Domain 1
Label taxonomy
The single biggest reason label rollouts fail is taxonomy: too many labels, labels named in legal language, or labels that staff cannot tell apart at a glance. A working taxonomy has 4–6 labels, plain-English names, clear examples, and is grounded in the organisation's actual data classes (HR, finance, legal, customer, regulatory).
Domain 2
Policy scope & coverage
Labels that are only deployed to a subset of users mean unlabelled content keeps being created.
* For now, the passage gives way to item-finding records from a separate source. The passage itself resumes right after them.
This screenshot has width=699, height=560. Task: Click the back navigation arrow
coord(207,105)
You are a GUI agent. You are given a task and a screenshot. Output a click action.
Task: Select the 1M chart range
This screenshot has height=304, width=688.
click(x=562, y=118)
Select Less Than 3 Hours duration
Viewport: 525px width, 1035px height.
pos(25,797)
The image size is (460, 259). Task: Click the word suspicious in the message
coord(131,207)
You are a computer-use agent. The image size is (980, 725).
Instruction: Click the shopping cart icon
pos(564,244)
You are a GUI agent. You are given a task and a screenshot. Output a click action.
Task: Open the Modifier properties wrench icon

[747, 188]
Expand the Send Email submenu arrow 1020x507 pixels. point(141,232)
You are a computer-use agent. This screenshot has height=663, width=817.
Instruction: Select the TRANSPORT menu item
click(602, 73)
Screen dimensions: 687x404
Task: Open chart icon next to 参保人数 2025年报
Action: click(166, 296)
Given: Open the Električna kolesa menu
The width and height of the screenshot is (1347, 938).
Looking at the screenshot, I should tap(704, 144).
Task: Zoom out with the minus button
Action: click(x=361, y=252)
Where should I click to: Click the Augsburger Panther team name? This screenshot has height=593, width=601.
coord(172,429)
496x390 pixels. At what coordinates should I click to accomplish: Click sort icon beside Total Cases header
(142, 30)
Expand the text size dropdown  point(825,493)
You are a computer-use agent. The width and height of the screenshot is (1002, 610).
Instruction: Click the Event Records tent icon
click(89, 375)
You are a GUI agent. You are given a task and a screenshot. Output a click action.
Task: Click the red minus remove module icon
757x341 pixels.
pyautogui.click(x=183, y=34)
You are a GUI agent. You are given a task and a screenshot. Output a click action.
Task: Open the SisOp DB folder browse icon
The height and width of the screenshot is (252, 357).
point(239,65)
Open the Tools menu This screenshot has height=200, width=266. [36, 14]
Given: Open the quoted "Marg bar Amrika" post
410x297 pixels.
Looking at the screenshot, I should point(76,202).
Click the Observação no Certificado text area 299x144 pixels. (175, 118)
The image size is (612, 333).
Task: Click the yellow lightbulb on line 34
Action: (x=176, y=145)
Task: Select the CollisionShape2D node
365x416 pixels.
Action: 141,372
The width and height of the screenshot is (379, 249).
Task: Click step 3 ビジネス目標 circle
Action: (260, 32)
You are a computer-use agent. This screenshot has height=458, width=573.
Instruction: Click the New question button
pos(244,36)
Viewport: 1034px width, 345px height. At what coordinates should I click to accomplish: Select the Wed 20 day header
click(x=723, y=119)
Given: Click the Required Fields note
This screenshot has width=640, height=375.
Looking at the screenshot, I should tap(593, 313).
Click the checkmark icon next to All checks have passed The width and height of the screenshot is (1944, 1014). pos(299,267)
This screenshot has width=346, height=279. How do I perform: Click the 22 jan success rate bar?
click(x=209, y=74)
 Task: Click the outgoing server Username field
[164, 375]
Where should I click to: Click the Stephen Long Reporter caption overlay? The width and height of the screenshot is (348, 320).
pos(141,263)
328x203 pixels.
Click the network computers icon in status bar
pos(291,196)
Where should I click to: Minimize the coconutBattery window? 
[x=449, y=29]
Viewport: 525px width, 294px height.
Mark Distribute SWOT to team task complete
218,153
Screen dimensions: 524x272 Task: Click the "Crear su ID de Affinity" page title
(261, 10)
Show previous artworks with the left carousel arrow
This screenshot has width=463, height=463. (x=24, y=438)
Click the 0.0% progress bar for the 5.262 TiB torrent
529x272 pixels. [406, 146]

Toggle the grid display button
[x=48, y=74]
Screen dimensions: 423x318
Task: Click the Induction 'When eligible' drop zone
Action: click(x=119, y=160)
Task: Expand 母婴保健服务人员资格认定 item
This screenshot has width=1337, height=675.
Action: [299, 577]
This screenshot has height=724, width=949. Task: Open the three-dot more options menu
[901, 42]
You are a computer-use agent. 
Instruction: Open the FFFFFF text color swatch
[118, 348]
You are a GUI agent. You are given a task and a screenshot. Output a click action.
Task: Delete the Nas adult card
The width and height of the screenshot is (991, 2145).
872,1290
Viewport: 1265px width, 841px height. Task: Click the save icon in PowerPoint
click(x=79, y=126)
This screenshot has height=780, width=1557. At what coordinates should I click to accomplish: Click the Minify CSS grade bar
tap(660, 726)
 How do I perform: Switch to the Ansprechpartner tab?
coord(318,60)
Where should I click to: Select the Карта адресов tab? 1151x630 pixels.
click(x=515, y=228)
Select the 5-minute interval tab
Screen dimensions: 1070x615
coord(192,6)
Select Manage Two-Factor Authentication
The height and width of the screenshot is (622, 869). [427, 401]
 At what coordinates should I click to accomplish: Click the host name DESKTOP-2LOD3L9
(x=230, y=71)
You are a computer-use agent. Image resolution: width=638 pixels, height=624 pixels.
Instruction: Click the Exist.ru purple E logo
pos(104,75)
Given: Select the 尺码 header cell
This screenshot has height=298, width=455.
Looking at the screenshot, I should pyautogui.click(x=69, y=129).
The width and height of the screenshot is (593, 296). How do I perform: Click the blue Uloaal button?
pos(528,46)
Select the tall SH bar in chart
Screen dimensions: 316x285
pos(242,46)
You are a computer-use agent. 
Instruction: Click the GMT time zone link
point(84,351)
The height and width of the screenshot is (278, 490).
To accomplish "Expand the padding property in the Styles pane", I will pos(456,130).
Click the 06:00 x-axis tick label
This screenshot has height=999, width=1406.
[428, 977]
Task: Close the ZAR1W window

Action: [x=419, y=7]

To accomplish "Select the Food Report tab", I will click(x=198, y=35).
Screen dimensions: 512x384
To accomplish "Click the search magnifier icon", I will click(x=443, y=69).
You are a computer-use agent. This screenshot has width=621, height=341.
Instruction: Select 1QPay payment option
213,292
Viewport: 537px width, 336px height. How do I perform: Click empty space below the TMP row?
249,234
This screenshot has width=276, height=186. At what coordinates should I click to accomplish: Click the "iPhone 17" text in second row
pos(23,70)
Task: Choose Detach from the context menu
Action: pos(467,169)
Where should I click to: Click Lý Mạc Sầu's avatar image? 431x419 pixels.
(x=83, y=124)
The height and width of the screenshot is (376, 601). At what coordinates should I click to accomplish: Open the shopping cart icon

The control needs scope across all knowledge workers, all relevant services (Word, Excel, PowerPoint, Outlook, Teams, SharePoint, OneDrive), and consistent default labels per scope.
Domain 3
Auto-labelling & client-side classification
Manual labelling alone fails for the ~80 percent of content that is already in the tenant before labels rolled out. Auto-labelling against sensitive information types (TFNs, Medicare numbers, credit card numbers, BSB/account numbers, AU passport numbers) catches the back catalogue. Client-side recommended labels prompt staff at point of save without forcing them.
Domain 4
Container labels (sites, teams, groups)
Container labels enforce the privacy and external-sharing boundary at the workspace level, not just the file. They are a critical control because file-level labels fail when files are bulk-copied between containers. Container labels also drive default file-level labels on content created inside them.
Domain 5
Copilot enablement & monitoring
For Copilot-safe tenants, labels need to drive Copilot behaviour: DLP rules that exclude Highly Confidential content from Copilot grounding, monitoring of which Copilot prompts touch labelled content, and a feedback loop that surfaces oversharing risk discovered through Copilot use.